Jihad. Expansion et déclin de l'islamisme
Le dernier quart du XXe siècle a été marqué par l'émergence, puis le déclin, des mouvements islamistes - un phénomène aussi spectaculaire qu'inattendu. Alors que le repli de la religion dans la sphère privée semblait un acquis du monde moderne, on vit apparaître, dans les années 1970, des groupes politiques qui ne juraient que par le Coran, se réclamaient du jihad - le combat sacré pour la cause de Dieu - et voulaient instaurer l'État islamique.
Après une première vague, qui culmina avec la révolution iranienne de 1979, l'islamisme, favorisé par le recul du messianisme socialiste, se répandit dans l'ensemble du monde musulman, tandis que l'Iran et l'Arabie saoudite, conservatrice, s'en disputaient férocement l'hégémonie. Déclenché l'année suivante en Afghanistan contre l'URSS, le jihad devint la cause islamiste par excellence, contaminant et exacerbant partout les conflits: en Égypte et en Algérie notamment où les groupes radicaux s'engagèrent dans une escalade de la violence qui leur aliéna peu à peu la population. En dépit de poussées parfois spectaculaires jusque dans les pays occidentaux -, dès la seconde moitié des années 1990, de la Turquie à l'Indonésie, de l'Égypte à l'Algérie et aux banlieues européennes, le déclin était manifeste.
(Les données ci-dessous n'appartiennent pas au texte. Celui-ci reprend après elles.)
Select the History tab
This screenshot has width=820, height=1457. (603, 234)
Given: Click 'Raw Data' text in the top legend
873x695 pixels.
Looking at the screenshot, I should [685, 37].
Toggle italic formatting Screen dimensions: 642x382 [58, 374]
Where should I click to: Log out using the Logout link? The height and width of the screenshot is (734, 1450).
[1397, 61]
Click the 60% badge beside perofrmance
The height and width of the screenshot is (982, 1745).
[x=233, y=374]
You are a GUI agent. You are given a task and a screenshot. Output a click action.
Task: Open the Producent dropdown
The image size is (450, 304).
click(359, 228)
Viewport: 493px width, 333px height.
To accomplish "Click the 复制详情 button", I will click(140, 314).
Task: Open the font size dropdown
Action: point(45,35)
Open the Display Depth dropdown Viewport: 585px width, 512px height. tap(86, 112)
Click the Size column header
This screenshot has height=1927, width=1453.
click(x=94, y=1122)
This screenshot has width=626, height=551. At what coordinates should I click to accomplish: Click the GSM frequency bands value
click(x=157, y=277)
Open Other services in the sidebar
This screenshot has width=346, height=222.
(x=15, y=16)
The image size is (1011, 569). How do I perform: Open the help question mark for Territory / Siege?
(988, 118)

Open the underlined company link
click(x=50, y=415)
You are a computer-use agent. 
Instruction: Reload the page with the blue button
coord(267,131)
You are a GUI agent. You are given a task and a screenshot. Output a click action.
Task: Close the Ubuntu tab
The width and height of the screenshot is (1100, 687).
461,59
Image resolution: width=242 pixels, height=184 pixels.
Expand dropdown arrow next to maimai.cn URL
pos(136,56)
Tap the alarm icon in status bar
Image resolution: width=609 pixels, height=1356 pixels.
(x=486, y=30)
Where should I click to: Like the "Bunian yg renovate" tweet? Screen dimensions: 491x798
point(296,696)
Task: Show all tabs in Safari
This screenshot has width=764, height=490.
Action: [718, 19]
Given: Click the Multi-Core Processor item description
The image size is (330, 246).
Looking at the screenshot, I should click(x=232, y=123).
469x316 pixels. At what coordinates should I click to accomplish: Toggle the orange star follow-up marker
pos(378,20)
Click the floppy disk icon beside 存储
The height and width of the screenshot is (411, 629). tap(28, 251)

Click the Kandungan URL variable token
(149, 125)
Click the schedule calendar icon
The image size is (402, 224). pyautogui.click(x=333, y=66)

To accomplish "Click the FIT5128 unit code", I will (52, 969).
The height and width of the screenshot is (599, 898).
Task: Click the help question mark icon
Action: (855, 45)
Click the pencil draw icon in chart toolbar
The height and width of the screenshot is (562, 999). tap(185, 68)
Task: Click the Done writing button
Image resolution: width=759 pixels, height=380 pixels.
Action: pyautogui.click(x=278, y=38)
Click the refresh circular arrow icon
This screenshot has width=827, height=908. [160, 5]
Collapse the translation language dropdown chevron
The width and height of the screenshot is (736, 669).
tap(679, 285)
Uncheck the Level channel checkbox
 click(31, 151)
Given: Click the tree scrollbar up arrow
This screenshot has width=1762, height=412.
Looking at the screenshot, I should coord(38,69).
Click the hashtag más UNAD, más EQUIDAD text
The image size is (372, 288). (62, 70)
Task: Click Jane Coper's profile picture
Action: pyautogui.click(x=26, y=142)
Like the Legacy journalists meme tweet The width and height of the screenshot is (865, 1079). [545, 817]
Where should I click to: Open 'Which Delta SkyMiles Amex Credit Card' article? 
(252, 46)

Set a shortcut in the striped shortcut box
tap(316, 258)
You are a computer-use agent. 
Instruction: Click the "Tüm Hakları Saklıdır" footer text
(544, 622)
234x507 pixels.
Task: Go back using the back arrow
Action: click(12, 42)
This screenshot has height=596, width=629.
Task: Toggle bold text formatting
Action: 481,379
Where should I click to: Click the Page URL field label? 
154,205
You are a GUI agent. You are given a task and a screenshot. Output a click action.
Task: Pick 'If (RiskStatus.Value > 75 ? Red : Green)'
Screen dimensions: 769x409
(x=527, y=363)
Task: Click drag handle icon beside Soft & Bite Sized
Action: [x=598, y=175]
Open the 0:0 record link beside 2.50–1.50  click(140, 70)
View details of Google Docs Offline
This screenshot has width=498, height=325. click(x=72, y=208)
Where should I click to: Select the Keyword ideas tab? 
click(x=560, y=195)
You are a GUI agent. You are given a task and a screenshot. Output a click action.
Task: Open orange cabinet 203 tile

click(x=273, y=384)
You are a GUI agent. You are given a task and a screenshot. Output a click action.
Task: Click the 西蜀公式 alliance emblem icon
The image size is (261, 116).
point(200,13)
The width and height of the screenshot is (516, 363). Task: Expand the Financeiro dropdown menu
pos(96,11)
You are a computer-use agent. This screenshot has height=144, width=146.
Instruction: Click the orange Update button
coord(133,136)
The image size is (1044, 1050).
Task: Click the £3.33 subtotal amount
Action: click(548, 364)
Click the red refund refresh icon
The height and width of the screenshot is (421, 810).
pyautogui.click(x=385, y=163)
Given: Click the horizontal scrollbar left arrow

Tout indique aujourd'hui que l'heure du post islamisme a sonné, et que les sociétés musulmanes vont entrer de plain-pied dans la modernité, selon des modes de fusion inédits avec le monde occidental.
C'est donc le bilan de vingt-cinq ans d'islamisme que dresse Gilles Kepel dans ce livre, où le mouvement est analysé dans ses diverses dimensions historique, culturelle et sociale. Et cette synthèse originale, à la fois savante et claire, permet, pour la première fois, de comprendre un des principaux phénomènes politico-religieux de la fin du XXe siècle.